- TASK TO CARRY OUT
Output the rows from the start of the records through the line containing "Action: click(x=807, y=378)", both ends included, copied character for character and nothing else.

>> START SUPPLIED ENTRIES

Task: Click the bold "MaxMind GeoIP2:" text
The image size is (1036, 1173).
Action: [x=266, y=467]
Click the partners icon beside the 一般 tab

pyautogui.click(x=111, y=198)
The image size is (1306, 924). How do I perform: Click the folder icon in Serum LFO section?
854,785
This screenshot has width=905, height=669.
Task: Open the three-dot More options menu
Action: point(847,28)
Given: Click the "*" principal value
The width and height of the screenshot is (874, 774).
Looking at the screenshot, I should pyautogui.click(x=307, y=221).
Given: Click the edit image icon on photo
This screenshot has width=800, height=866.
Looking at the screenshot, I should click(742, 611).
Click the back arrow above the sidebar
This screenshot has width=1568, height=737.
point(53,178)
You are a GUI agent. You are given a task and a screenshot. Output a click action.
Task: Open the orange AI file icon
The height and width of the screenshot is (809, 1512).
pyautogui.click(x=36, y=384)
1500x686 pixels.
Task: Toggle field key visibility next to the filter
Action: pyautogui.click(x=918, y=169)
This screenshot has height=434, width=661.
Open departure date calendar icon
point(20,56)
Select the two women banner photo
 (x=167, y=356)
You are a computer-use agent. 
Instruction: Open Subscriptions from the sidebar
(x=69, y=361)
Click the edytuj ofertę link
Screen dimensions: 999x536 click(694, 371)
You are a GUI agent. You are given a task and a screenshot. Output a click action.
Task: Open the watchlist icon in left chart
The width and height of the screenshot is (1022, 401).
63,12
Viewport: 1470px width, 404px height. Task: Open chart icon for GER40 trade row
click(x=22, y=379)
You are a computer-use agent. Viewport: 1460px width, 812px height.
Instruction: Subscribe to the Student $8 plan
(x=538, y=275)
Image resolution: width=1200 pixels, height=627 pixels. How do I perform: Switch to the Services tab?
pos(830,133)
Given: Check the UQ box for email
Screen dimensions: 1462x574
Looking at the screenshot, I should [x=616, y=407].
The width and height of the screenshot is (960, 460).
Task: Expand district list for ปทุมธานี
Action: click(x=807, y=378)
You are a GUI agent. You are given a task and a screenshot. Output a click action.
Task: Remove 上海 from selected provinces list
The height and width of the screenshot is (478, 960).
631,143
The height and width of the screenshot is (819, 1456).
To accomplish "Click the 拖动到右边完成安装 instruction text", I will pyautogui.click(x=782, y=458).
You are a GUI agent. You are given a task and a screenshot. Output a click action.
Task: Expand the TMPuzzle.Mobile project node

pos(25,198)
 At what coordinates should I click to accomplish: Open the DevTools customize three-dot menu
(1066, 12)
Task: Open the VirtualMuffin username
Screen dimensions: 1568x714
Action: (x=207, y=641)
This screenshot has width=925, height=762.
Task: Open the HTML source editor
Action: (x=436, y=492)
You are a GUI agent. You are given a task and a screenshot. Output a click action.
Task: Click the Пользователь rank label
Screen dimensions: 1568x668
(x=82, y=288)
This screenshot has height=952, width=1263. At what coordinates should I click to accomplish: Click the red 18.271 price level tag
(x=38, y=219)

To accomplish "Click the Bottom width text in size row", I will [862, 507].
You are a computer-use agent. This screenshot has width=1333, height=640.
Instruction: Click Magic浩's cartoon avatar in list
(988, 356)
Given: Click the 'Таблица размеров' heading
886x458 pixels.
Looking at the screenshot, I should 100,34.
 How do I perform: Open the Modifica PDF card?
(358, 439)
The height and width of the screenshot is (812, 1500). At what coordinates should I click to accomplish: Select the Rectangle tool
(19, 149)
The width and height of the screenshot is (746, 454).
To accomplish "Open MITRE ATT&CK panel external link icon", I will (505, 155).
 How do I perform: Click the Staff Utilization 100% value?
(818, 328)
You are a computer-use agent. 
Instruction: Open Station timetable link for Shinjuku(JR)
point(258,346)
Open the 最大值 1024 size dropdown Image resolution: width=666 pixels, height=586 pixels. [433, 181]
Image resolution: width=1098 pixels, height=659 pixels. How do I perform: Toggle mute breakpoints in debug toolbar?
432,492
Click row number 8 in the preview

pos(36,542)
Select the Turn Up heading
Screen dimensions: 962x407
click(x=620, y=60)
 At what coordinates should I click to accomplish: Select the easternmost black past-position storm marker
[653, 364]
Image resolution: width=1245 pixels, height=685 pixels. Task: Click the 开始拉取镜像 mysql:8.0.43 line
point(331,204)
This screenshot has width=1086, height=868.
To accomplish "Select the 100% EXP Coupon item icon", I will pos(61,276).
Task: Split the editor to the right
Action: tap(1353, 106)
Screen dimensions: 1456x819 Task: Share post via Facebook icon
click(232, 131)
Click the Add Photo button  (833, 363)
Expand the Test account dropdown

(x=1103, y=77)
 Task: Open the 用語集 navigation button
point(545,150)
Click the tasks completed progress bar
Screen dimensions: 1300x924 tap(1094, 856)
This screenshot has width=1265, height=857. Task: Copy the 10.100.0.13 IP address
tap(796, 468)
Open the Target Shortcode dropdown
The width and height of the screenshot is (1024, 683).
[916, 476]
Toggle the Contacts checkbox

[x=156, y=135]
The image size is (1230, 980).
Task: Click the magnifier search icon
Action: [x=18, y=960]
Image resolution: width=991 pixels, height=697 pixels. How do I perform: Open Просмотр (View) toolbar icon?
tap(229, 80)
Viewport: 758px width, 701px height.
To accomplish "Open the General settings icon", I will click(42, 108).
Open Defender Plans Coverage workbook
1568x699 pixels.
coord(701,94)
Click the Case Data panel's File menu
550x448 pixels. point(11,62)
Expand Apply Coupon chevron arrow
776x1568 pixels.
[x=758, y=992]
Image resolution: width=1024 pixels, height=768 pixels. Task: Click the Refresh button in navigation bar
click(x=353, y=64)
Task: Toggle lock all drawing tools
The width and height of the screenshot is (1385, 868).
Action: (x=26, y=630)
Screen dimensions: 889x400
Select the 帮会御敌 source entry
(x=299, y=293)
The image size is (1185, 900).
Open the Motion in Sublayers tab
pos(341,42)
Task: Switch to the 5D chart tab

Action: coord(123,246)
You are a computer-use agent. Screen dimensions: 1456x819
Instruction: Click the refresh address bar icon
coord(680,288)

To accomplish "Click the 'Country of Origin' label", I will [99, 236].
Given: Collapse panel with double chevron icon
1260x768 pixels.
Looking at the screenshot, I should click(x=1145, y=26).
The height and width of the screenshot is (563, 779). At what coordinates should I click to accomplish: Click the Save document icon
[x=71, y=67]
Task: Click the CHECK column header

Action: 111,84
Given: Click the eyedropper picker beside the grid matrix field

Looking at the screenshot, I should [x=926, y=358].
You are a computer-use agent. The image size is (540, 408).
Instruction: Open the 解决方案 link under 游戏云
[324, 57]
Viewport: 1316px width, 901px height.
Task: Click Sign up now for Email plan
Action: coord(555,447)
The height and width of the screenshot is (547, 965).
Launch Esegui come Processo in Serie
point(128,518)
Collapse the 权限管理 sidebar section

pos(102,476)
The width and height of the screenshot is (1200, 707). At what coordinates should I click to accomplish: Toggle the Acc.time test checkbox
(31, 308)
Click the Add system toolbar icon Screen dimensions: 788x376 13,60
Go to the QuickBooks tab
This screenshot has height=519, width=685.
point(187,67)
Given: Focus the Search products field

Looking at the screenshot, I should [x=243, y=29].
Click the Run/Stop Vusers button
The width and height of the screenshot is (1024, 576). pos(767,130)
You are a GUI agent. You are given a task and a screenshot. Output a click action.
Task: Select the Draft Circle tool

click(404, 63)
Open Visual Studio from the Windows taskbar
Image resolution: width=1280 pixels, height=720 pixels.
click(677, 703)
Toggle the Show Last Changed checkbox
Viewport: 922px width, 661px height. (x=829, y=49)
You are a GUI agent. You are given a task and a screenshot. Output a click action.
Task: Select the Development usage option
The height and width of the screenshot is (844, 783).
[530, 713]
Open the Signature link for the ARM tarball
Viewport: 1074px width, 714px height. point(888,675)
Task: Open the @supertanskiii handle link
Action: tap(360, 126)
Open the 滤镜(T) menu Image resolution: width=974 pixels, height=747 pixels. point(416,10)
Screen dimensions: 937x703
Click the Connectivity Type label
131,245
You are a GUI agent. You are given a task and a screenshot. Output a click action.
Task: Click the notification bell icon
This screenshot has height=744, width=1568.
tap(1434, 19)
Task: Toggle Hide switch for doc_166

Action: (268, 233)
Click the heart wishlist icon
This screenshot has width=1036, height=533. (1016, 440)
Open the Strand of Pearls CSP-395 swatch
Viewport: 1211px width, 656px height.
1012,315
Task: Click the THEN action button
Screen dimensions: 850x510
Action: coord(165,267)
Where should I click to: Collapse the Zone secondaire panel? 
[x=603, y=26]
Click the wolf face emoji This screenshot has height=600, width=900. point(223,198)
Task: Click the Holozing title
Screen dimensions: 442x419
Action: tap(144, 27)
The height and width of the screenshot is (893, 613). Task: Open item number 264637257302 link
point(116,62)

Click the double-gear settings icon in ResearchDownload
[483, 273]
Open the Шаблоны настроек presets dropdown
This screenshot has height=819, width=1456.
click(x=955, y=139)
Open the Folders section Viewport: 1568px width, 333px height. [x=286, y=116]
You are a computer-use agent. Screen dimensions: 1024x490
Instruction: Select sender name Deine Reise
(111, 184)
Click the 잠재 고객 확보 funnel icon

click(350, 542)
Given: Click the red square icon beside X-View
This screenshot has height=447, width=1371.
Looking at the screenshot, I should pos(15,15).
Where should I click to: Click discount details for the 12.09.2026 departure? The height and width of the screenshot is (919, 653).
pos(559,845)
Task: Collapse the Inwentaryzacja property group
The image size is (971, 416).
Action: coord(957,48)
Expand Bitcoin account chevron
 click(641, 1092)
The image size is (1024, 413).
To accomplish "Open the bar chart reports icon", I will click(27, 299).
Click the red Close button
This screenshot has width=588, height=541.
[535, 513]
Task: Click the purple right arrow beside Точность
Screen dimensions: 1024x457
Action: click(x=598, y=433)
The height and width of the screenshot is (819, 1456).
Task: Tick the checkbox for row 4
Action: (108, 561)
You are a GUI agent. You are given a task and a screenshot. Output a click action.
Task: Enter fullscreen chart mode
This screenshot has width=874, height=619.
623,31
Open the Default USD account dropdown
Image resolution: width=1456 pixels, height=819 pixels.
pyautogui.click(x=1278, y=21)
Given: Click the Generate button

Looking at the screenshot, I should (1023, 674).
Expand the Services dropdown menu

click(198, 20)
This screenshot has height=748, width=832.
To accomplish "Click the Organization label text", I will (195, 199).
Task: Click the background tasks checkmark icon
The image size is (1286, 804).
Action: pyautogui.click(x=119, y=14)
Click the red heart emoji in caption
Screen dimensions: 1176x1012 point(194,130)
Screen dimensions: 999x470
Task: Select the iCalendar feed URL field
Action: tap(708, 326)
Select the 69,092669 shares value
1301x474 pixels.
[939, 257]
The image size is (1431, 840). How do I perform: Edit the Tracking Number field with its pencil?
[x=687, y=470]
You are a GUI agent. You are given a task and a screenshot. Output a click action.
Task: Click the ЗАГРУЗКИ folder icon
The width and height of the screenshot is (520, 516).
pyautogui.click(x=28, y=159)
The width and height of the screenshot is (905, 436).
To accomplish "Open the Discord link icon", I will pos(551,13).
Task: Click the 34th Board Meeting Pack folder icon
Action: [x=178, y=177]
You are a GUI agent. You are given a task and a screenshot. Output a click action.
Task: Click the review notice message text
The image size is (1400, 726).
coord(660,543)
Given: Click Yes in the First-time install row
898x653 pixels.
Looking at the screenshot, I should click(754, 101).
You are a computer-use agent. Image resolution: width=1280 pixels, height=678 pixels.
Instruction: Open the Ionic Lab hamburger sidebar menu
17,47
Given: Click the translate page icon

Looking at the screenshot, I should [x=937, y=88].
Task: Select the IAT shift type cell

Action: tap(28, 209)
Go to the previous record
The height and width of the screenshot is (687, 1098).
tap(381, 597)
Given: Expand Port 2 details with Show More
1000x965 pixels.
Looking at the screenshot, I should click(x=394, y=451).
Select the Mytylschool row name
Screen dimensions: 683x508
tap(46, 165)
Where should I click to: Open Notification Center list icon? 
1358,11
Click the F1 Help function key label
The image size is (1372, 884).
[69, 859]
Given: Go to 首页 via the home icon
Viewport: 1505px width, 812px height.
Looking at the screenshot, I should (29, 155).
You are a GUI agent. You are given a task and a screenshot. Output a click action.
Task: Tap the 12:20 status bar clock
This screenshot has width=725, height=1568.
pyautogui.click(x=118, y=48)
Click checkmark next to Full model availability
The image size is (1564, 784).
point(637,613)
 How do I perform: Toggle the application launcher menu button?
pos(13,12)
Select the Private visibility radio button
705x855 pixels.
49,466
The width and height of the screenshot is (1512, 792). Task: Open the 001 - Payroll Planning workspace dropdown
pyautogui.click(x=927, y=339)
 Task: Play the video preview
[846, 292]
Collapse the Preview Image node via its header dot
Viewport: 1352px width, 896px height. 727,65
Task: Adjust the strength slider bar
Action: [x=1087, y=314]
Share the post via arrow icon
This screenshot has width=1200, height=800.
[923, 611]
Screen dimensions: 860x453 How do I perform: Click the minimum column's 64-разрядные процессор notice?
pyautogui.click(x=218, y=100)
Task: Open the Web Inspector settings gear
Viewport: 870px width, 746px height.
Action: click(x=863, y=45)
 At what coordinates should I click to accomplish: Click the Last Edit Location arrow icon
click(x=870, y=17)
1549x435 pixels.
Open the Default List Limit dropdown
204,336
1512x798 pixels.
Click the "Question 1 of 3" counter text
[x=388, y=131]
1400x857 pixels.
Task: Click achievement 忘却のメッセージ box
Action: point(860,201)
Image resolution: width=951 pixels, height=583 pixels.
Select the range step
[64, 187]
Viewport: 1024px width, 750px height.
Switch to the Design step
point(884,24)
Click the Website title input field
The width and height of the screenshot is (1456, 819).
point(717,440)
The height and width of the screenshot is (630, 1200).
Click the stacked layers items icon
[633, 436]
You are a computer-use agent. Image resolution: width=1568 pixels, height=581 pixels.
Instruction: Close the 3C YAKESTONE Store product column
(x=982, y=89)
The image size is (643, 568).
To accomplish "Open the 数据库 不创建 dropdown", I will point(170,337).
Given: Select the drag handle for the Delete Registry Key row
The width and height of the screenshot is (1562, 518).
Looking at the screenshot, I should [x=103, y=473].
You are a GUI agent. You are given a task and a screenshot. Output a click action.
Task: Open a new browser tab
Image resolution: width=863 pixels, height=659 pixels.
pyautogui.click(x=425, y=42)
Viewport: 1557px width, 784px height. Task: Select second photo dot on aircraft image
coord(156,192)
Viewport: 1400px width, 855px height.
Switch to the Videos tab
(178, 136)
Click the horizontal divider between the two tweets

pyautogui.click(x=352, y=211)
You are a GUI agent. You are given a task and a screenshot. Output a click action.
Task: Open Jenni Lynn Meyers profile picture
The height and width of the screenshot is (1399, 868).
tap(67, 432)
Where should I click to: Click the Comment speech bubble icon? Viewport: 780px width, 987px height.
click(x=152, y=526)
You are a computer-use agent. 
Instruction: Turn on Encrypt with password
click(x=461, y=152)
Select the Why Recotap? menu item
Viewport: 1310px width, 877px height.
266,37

>> END SUPPLIED ENTRIES

- TASK RESPONSE
Task: Click the bold "MaxMind GeoIP2:" text
The image size is (1036, 1173).
Action: [x=266, y=467]
Click the partners icon beside the 一般 tab

pyautogui.click(x=111, y=198)
The image size is (1306, 924). How do I perform: Click the folder icon in Serum LFO section?
854,785
This screenshot has width=905, height=669.
Task: Open the three-dot More options menu
Action: point(847,28)
Given: Click the "*" principal value
The width and height of the screenshot is (874, 774).
Looking at the screenshot, I should pyautogui.click(x=307, y=221).
Given: Click the edit image icon on photo
This screenshot has width=800, height=866.
Looking at the screenshot, I should click(742, 611).
Click the back arrow above the sidebar
This screenshot has width=1568, height=737.
point(53,178)
You are a GUI agent. You are given a task and a screenshot. Output a click action.
Task: Open the orange AI file icon
The height and width of the screenshot is (809, 1512).
pyautogui.click(x=36, y=384)
1500x686 pixels.
Task: Toggle field key visibility next to the filter
Action: pyautogui.click(x=918, y=169)
This screenshot has height=434, width=661.
Open departure date calendar icon
point(20,56)
Select the two women banner photo
 (x=167, y=356)
You are a computer-use agent. 
Instruction: Open Subscriptions from the sidebar
(x=69, y=361)
Click the edytuj ofertę link
Screen dimensions: 999x536 click(694, 371)
You are a GUI agent. You are given a task and a screenshot. Output a click action.
Task: Open the watchlist icon in left chart
The width and height of the screenshot is (1022, 401).
63,12
Viewport: 1470px width, 404px height. Task: Open chart icon for GER40 trade row
click(x=22, y=379)
You are a computer-use agent. Viewport: 1460px width, 812px height.
Instruction: Subscribe to the Student $8 plan
(x=538, y=275)
Image resolution: width=1200 pixels, height=627 pixels. How do I perform: Switch to the Services tab?
pos(830,133)
Given: Check the UQ box for email
Screen dimensions: 1462x574
Looking at the screenshot, I should [x=616, y=407].
The width and height of the screenshot is (960, 460).
Task: Expand district list for ปทุมธานี
Action: click(x=807, y=378)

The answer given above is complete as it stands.